Tostedt. Es gab Zeiten, da sorgte die rechte Szene in Tostedt mit gewalttätigen Übergriffen regelmäßig für Schlagzeilen. Dank verstärkter Polizeipräsenz und einem intensiven Gegensteuern des Forums für Zivilcourage ist das aber lange her. Doch am vergangenen Sonnabend beschmierten zwei Unbekannte mehrere Türen und Rollläden der Flüchtlingsunterkunft an der Todtglüsinger Straße (wir berichteten). Samtgemeindebürgermeister Peter Dörsam reagierte mit den Worten: „Absolut daneben.“ Die zuständigen Stellen sind alarmiert.
„Das bestätigt uns darin, dass man sich nie in falscher Sicherheit wiegen kann“, sagte Uli Graß, Vorsitzender des Forums für Zivilcourage, das sich sehr für eine Willkommenskultur stark gemacht hat. Es zeige, dass es immer noch Kräfte in Tostedt gebe, die den Flüchtlingen mit großem Hass begegneten und gegen sie mobil machten. Unterschätzen dürfe man die Aktion nicht. Der Gymnasiallehrer will den Vorfall aber auch nicht zu hoch aufhängen: „Wir hoffen, dass es ein Einzelfall ist.“ Graß verweist darauf, dass es um die rechte Szene in der Vergangenheit ruhig blieb und schreibt das auch dem starken Bemühen des Tostedter Forums um eine Willkommenskultur zu.
Auch die Verwaltung des Landkreises nahm den Vorfall bestürzt auf. „Das muss man im Auge behalten“, sagte Pressesprecher Johannes Freudewald. Er ist froh, dass der Sicherheitsdienst in der Asylbewerberunterkunft rund um die Uhr präsent ist und die Tat schnell entdeckte.
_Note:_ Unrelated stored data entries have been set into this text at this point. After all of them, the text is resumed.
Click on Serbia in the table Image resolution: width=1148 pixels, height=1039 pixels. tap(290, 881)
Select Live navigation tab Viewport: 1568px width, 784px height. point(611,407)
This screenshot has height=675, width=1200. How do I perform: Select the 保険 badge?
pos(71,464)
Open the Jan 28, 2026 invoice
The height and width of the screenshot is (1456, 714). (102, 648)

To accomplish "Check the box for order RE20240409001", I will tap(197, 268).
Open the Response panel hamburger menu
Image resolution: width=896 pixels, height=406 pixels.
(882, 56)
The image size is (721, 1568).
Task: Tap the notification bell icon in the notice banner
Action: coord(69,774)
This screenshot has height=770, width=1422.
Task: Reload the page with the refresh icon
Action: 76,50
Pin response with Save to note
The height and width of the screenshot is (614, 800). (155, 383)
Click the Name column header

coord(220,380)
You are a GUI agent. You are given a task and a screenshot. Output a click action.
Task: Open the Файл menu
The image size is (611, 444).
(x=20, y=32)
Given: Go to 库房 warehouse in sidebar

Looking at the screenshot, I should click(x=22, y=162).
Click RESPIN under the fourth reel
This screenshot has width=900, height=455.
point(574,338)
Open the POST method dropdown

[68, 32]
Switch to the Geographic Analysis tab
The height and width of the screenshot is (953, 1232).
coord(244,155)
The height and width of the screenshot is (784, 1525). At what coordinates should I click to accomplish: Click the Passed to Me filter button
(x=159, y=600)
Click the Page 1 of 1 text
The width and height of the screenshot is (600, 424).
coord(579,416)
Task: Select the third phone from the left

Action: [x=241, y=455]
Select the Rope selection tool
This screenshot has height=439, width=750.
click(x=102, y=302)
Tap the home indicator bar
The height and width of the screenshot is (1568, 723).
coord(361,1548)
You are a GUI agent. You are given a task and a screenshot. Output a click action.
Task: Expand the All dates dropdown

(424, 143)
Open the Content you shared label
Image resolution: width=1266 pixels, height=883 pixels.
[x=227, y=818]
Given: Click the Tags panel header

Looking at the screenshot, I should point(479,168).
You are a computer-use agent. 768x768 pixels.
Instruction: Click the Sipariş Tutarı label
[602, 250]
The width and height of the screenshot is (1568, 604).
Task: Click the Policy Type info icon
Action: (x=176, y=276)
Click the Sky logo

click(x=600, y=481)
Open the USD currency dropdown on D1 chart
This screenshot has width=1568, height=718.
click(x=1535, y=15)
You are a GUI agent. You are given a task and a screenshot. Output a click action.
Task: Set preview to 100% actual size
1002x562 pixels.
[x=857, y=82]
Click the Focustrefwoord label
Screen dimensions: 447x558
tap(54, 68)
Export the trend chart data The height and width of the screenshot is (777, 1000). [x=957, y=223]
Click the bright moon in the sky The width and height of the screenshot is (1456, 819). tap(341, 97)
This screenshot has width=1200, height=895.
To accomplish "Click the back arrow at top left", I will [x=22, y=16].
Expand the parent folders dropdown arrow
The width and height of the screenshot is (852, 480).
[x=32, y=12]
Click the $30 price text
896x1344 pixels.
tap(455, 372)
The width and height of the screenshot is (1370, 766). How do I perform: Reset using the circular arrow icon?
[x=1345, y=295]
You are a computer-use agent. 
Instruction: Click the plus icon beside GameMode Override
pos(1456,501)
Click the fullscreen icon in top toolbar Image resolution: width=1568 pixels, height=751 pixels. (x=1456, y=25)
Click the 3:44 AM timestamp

Der Sicherheitsdienst hatte am frühen Morgen Geräusche gehört und so die Täter bei ihrer Aktion gestört. Die konnten allerdings ins Wohngebiet fliehen.
Der niedersächsische Verfassungsschutz, der das rechte Spektrum in Tostedt weiterhin im Auge behält, bestätigte, dass die Neonazi-Szene zuletzt kaum noch mit öffentlichkeitswirksamen Aktivitäten in Erscheinung trat. „Man beschränkte sich dort fast ausschließlich auf szeneinterne Veranstaltungen, die vorrangig der Stärkung des Zusammenhalts dienen sollten“, erläuterte Frank Rasche, Pressesprecher des niedersächsischen Verfassungsschutzes. Zuletzt hatten Rechtsextremisten lediglich im Februar 2014 versucht, eine Veranstaltung zur geplanten Unterbringung von Asylbewerbern in Tostedt zu stören.
Es sei zwar nicht auszuschließen, dass sich Einzelne aus der rechten Szene zu solchen Schmierereien hinreißen lassen könnten, sagte Rasche. „Belege hierfür haben wir derzeit jedoch nicht.“ Ein organisiertes Vorgehen der Neonazis gegen Asylbewerberheime in der Region kann der Verfassungsschutz nicht feststellen. Die Polizei will verstärkt die Flüchtlingsunterkünfte auf Streiffahren kontrollieren.